Scalability Adds Flexibility
If you add a stop on a train route that has low utilization, then you've slowed down everyone for the benefit of a few, if any, passengers. Similarly, if you add a bus stop in an out-of-the-way place, you add cost for the bus to periodically drive past this location, even if no one is getting on or off the bus.
This is different with Loop. All rides are point to point. If a hotel or casino that has low traffic pays for a station, then the network has grown and no one has been slowed down and there is no on-going fuel cost to drive to this out-of-the-way low-utilization location unless it is actually needed.
I've avoided diving into the network analysis (graph theory) math for this article; instead, trying to articulate the common sense case. If you view each station as a vertex and each tunnel as an edge, there's a vast amount of analysis that can be done to understand the traffic flow within the system. The Boring Company will know every ride that occurs within the system. They'll be able to use graph theory and congestion information to determine the best paths for vehicles to take and which areas need additional capacity.
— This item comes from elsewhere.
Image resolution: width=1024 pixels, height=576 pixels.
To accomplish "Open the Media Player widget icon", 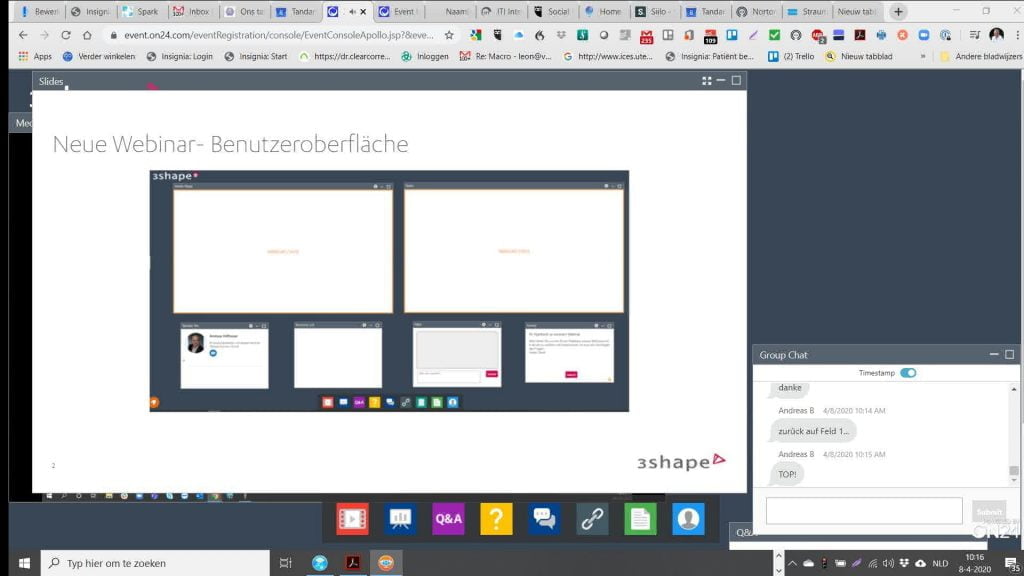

If you have n number of stations, the possible number of station-to-station connections is n * (n-1). They'll be able to use historical information to determine the best path for each new tunnel that they add to the network. According to the Vegas Unzipped image above, there are 17 stations currently planned for the Vegas Loop. That's a possible 272 tunnels that could be dug for full-mesh connectivity. This would, of course, be overkill at the start of the system, but it demonstrates their ability to scale capacity as needed.
The Time Is Right
If this is clearly the best method for public transportation, why hasn't it always worked this way? The first answer is the same as it was for Switched Ethernet: technology. Imagine if everyone that got on a train told the engineer where they wanted to go and then the route was computed and the tracks were switched in real-time. That wouldn't have been possible with last century technology. Today, however, route planning is trivial.
The second technology that makes this the right time is EVs. When a tunnel is designed exclusively for EVs, it doesn't need an elaborate ventilation system. This allows the tunnels to be smaller (therefore cheaper and faster to dig). The other reason that EVs tech is ready is range. Tesla's EVs will have all the range they need for a full day's service. And they have the performance to whisk you at speed quickly to your destination.
Our third item on this "this is the right time" list is Apps. Today, nearly everyone has a smartphone, with the LV Loop app, you'll be able to schedule your ride and pay on your own phone. The route will be calculated before you even click your seatbelt. There's no need to queue up to buy tickets... this is just another way that Loop systems will allow parallel operation.
Conclusion
Loop is in its beta phase, it will improve greatly over the next few years. As it matures, it will become the most efficient public transportation system humanity has ever built. This is not simply because it uses electric vehicles, it's because they have a significant technological advantage over the competing legacy technologies.
This is the same formula that other Musk Co. endeavors use. SpaceX's reusable rockets have a massive cost advantage over "disposable" rocket companies. Tesla's electric cars have a massive efficiency and performance advantage over their fossil-burning competition.
The Boring Co. has "packetized" transportation and made a scalable "switched" network. This gives them a technological advantage over their last-century-based train competition.
If you want an incredible transportation system, it's time to change from tunnel-vision to visions of tunnels.